Posted on June 24th, 2008 in Firefox, General Web Dev | No Comments »

So the new Firefox 3 that was released last week is awesome. It’s much faster, doesn’t seem to hog memory as much as the old one, and has a completely revamped bookmarks system which I enjoy. Mozilla reached it’s goal of getting in the Guinness World Records for the most downloaded application in a single day (8 million) and if you haven’t downloaded it yet I suggest you try it now. They also fixed a ton of bugs including the really annoying Mac flash overlay issue on transparent CSS backgrounds. Now if only FF3 was an auto-update…

Display and functionality-wise, all my pages seem to display exactly the same except for two issues:

  1. The first is a minor CSS issue with a horizontal bullet list. The whole lists is partially collapsed on each other with no spacing in between. Toggling the padding-left on this list via Firebug fixes the issue, so until the real issue is fix, I just do this toggling via JavaScript on document-ready for just this user agent.
  2. The second issue is the big one. On a good deal of my pages (in just FF3) I get JavaScript errors (variable is undefined) where some variable I set in the page through an inline script block cannot be found by another inline script (Google Adsense) and an external JS file on the same page. If I refresh the page a few times it seems to work so the issue is intermittin but huge, as JavaScript seems to not work at all when this issue occurs. If anyone wants to see an example of this or knows a solution let me know! I’ve been looking through Firefox’s Bug Tracker and haven’t found the issue, so I may log one myself if I can.

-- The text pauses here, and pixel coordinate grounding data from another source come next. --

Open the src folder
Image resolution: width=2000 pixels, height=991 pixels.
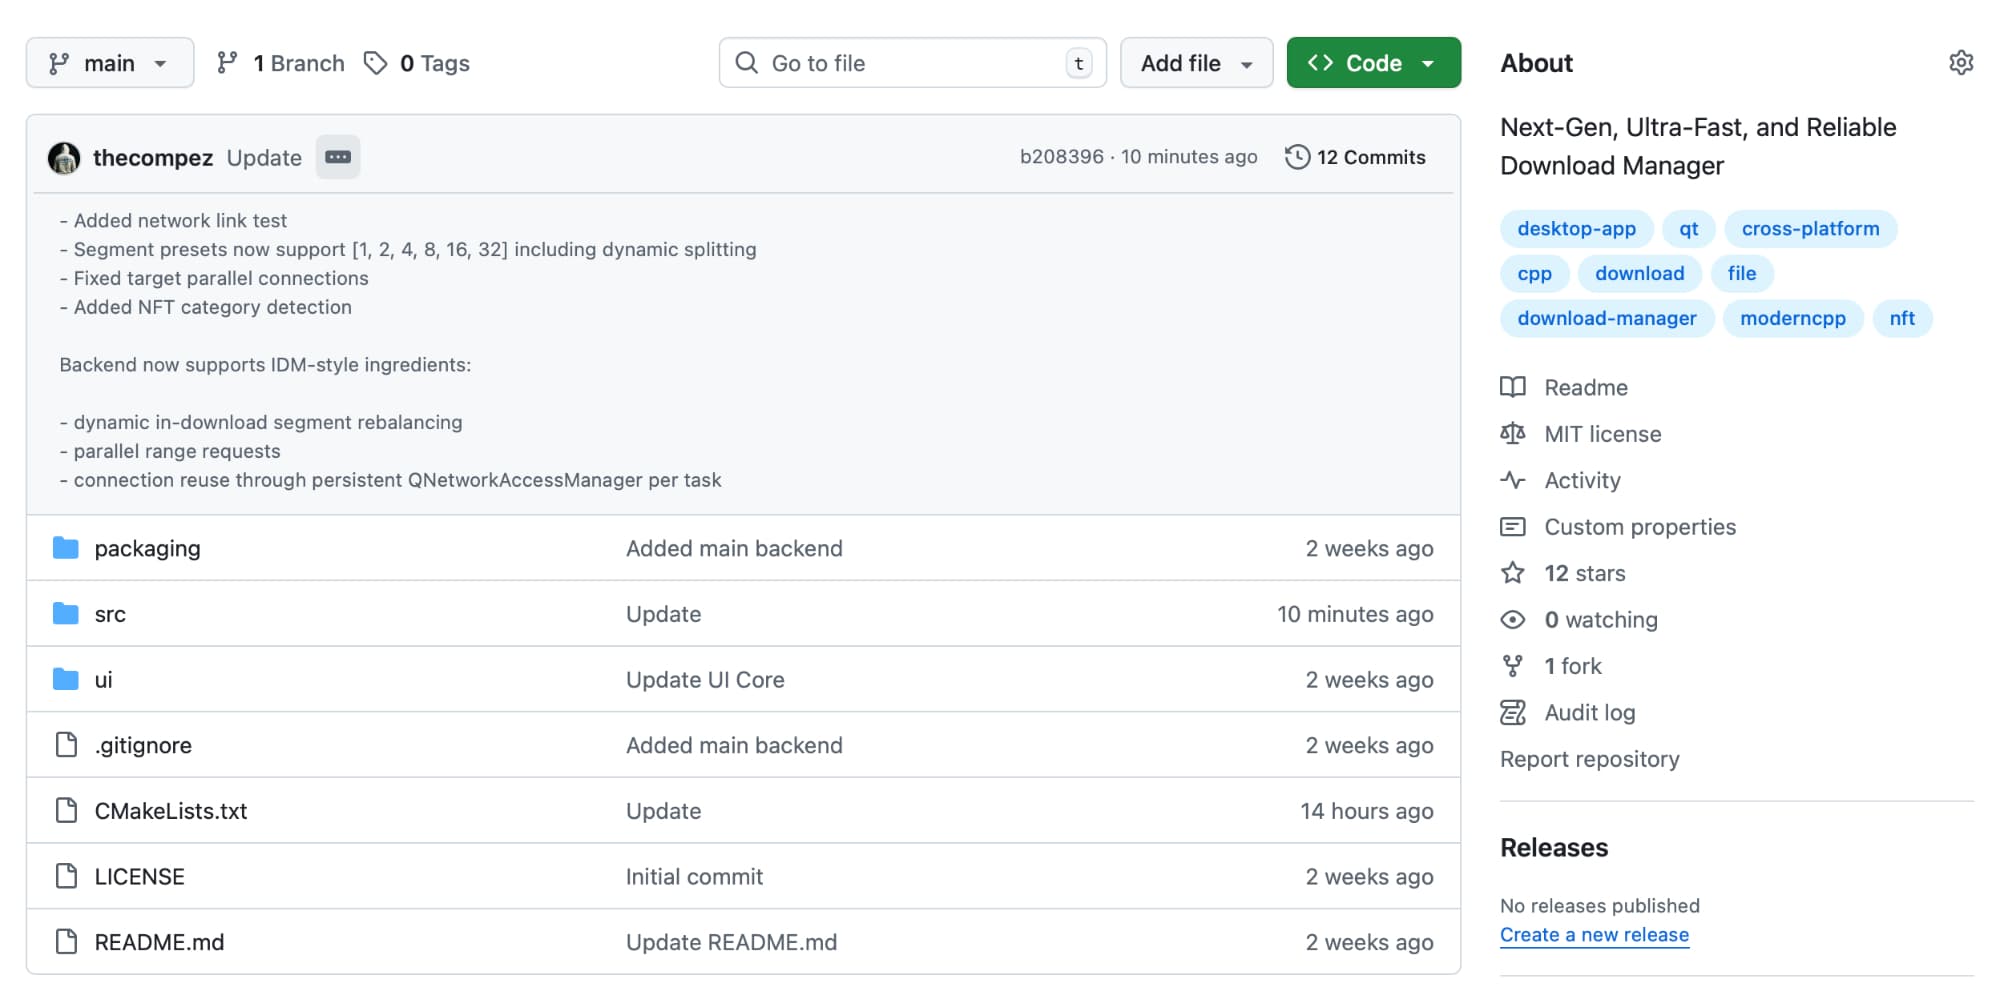point(110,614)
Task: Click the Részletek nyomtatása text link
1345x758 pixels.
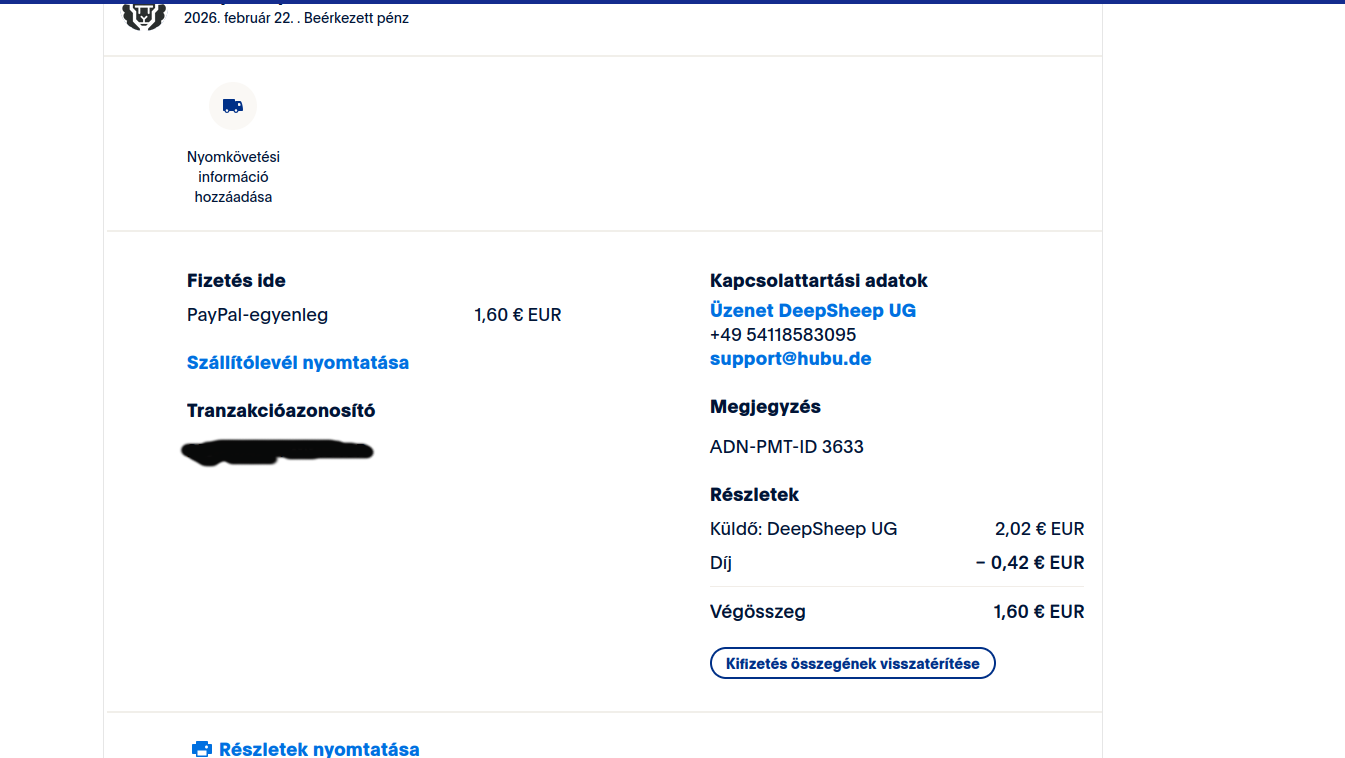Action: (x=319, y=749)
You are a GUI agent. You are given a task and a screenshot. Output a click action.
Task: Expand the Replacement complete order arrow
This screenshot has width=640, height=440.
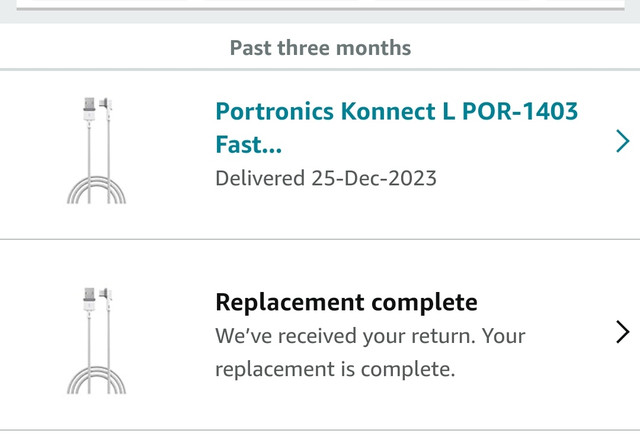(622, 332)
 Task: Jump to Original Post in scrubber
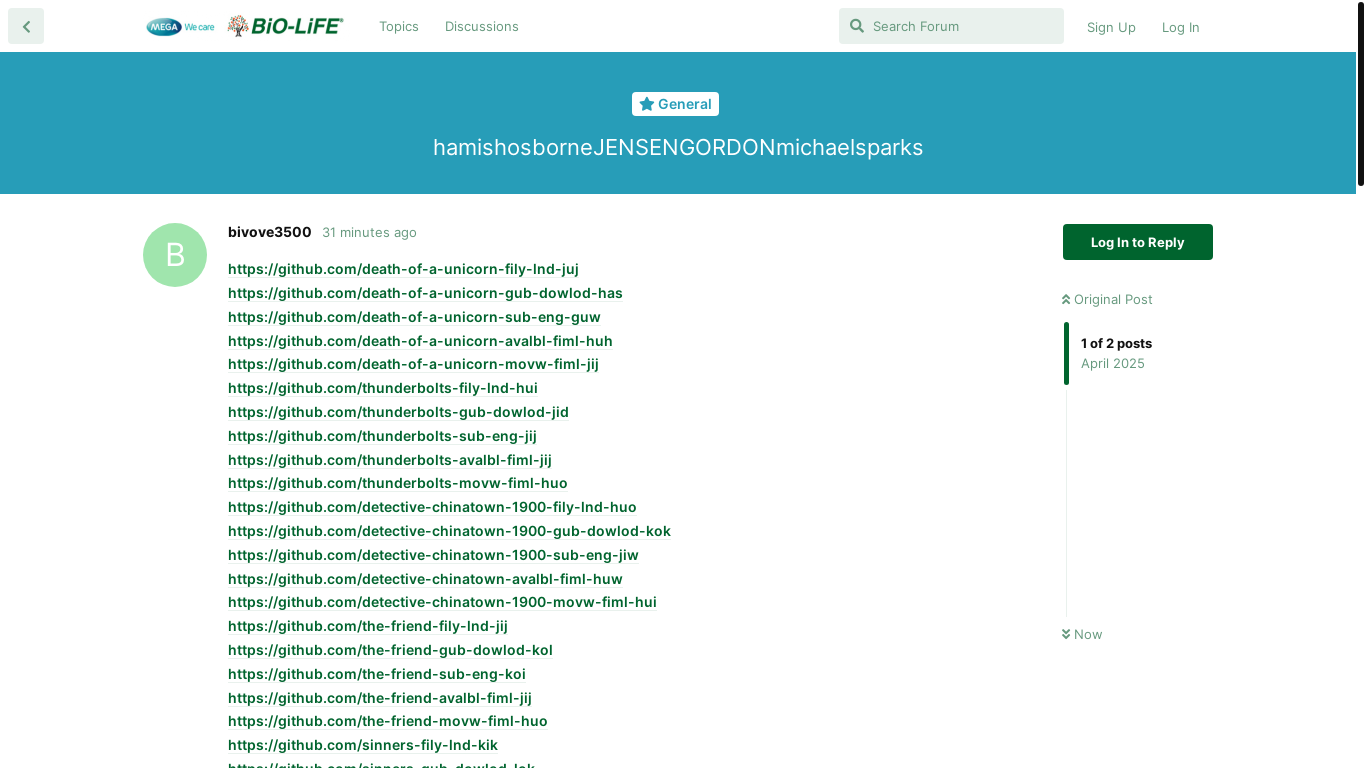click(x=1107, y=299)
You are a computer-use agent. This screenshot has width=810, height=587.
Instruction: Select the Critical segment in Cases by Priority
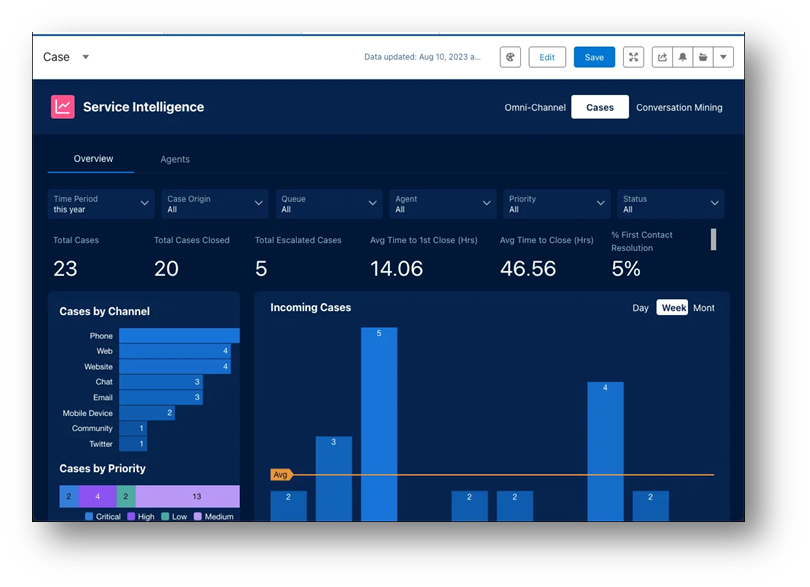(x=67, y=496)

    Update: The issue seems to be caused when having the new Firebug 1.2.0b3 with Firefox (and possibly having the YSlow addon, too.) If you disable Firebug the errors go away and all functionality is restored. I hope this issue gets fixed soon! If you found this entry through a search engine and are also experiencing the issues please post here so we can see how big this issue is.

Generally though, FF3 is definitely worth the upgrade and besides the two issues above I experienced on my own project, I see no issue on the regular sites I visit.